### TRY IT
Return the material verbatim from the line containing "The height and width of the screenshot is (600, 600)." up to and including its final line, leaving out the pictures.

### INPUT
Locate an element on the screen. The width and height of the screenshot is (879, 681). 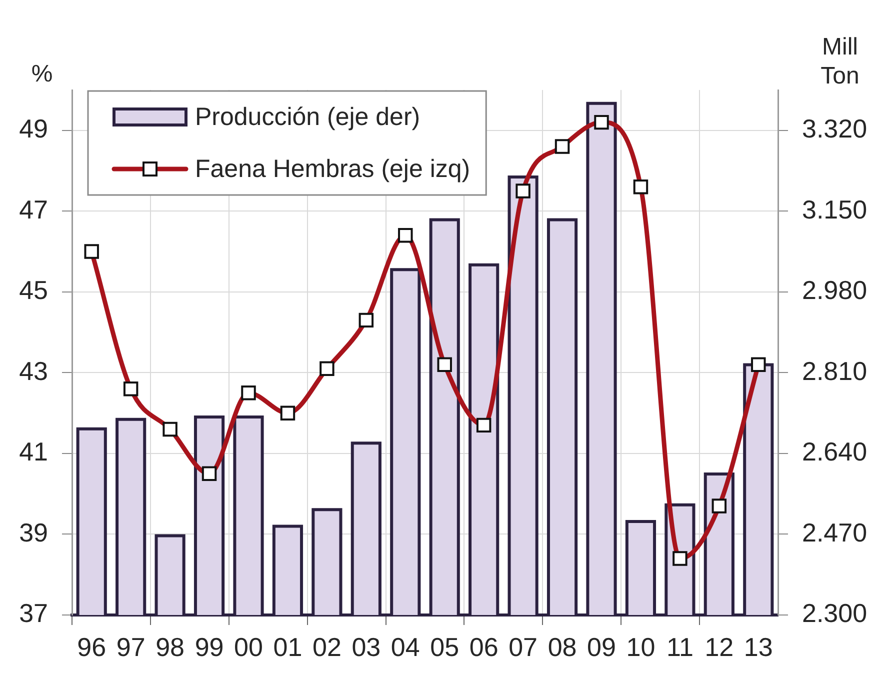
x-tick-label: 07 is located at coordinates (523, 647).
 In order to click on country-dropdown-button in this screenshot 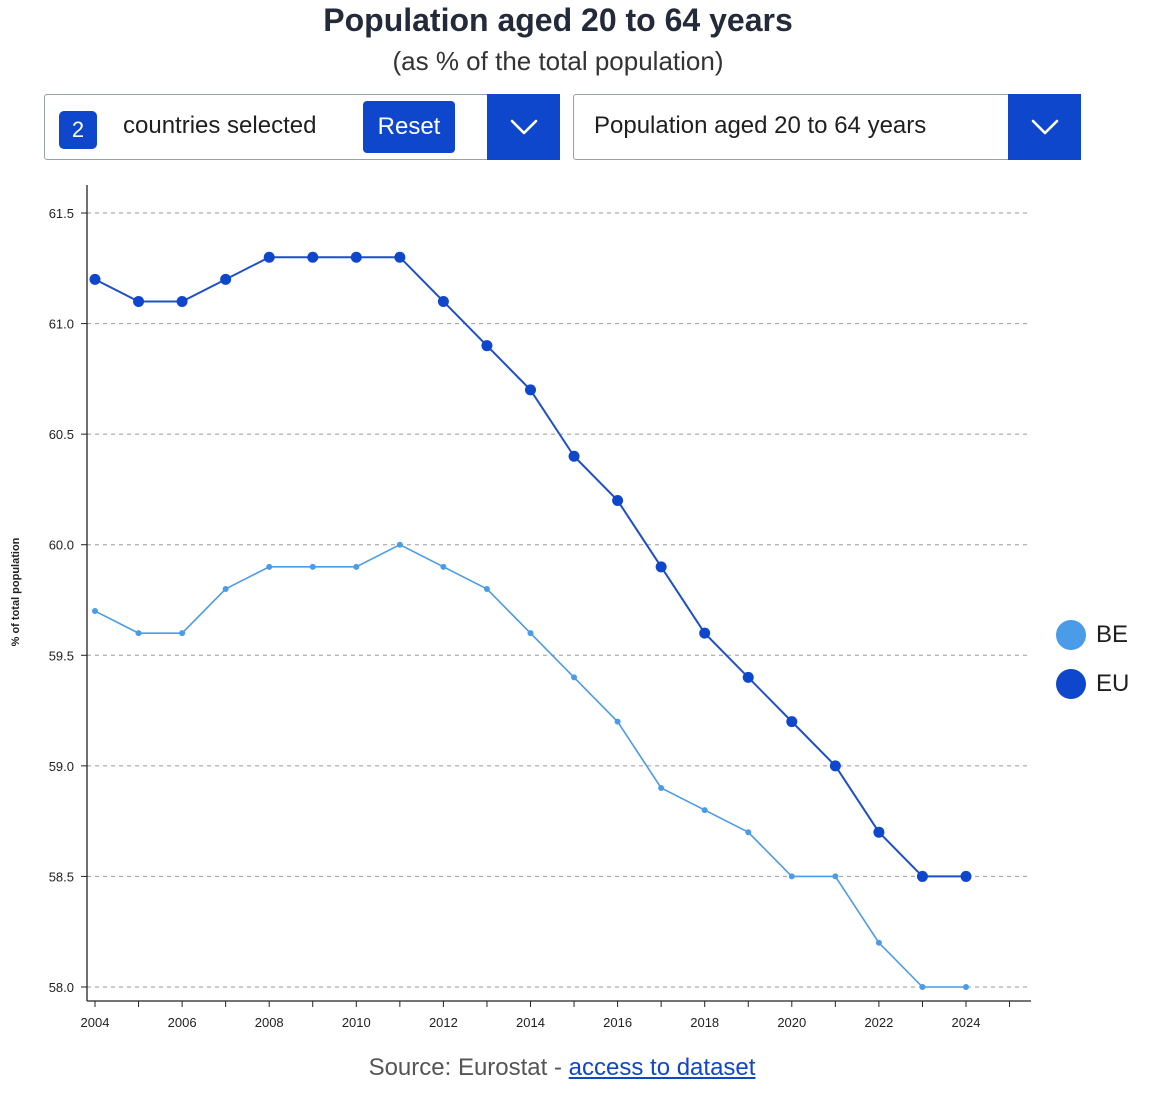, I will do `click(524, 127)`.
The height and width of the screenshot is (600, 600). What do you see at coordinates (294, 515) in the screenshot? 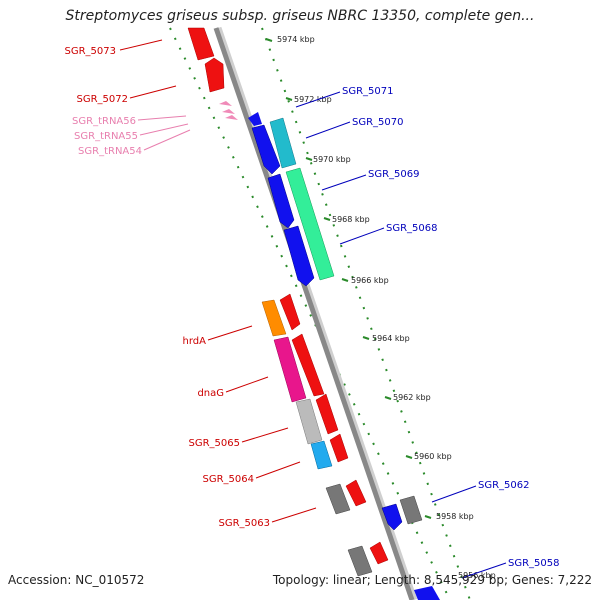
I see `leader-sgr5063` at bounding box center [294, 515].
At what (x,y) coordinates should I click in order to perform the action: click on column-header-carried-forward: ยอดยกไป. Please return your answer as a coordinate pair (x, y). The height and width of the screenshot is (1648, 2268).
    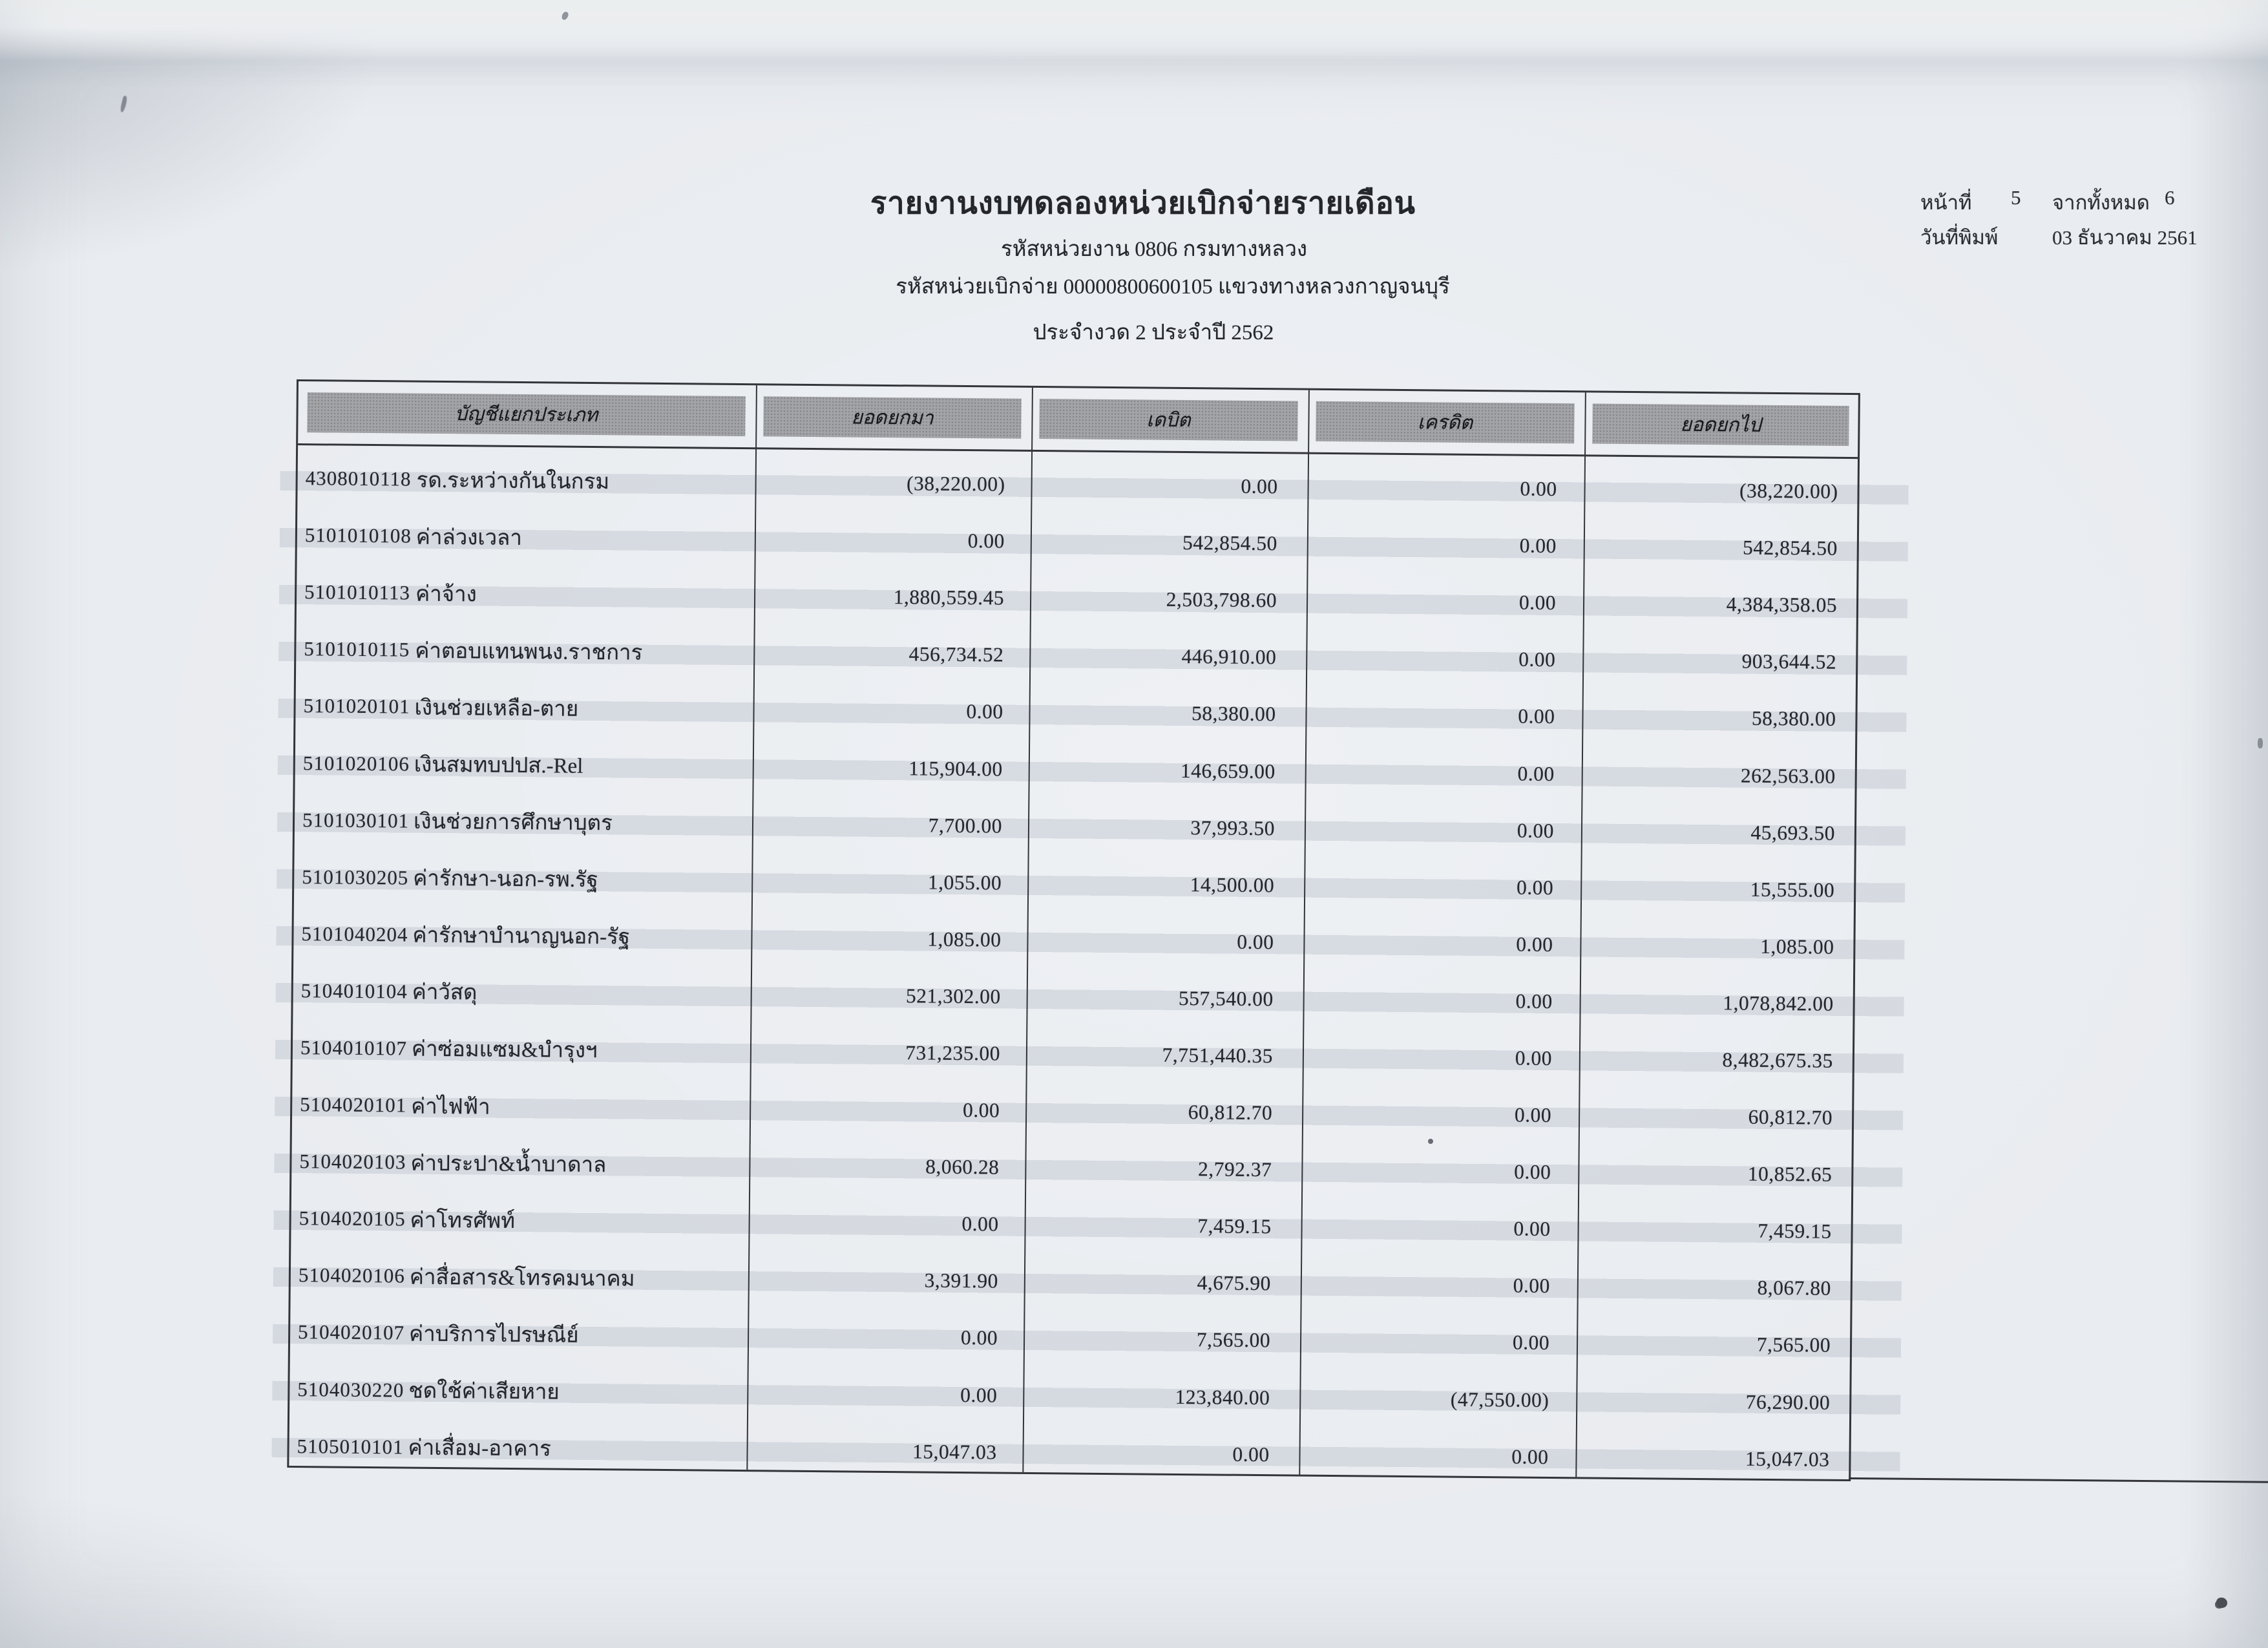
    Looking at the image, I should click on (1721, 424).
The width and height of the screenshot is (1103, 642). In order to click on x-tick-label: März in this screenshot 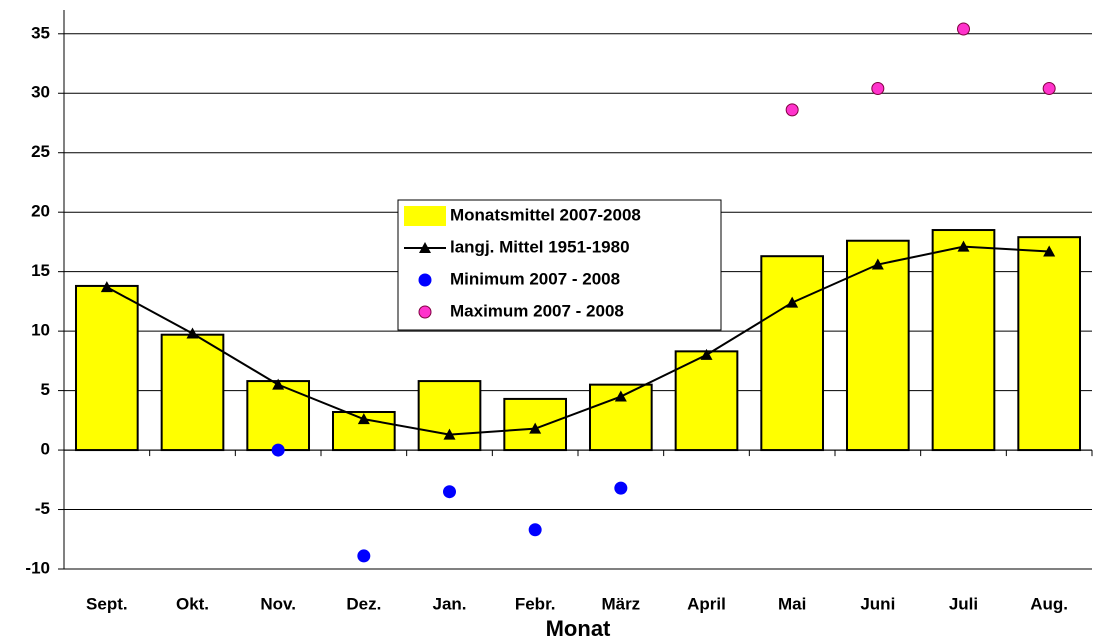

### ANSWER FOR THIS EXERCISE
The height and width of the screenshot is (600, 600). What do you see at coordinates (294, 515) in the screenshot? 
I see `leader-sgr5063` at bounding box center [294, 515].
At what (x,y) coordinates should I click in order to perform the action: click on column-header-carried-forward: ยอดยกไป. Please return your answer as a coordinate pair (x, y). The height and width of the screenshot is (1648, 2268).
    Looking at the image, I should click on (1721, 424).
The width and height of the screenshot is (1103, 642). In order to click on x-tick-label: März in this screenshot 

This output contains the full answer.